(Stored data entries)
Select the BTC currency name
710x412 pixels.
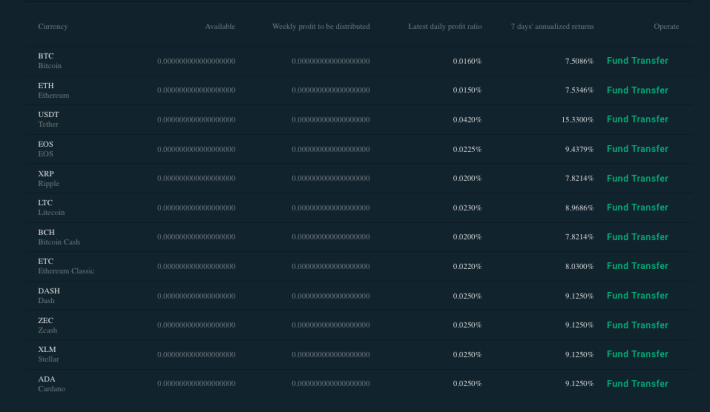click(x=46, y=56)
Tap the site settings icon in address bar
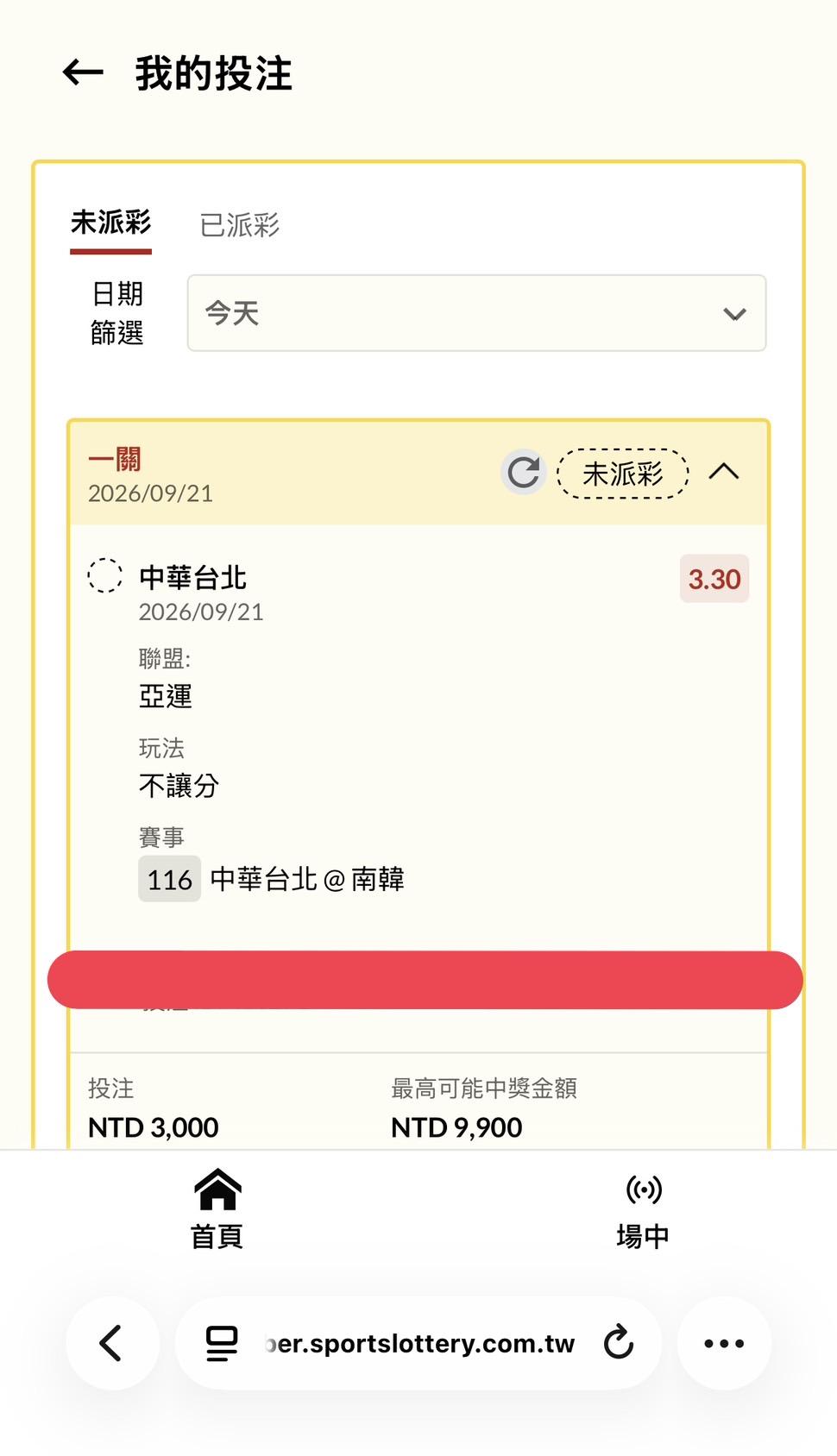This screenshot has height=1456, width=837. 222,1343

Task objective - Word for word, print all of the data; skip the pictures.

Solution to this exercise -
Select the BTC currency name
710x412 pixels.
click(x=46, y=56)
Tap the site settings icon in address bar
This screenshot has height=1456, width=837. 222,1343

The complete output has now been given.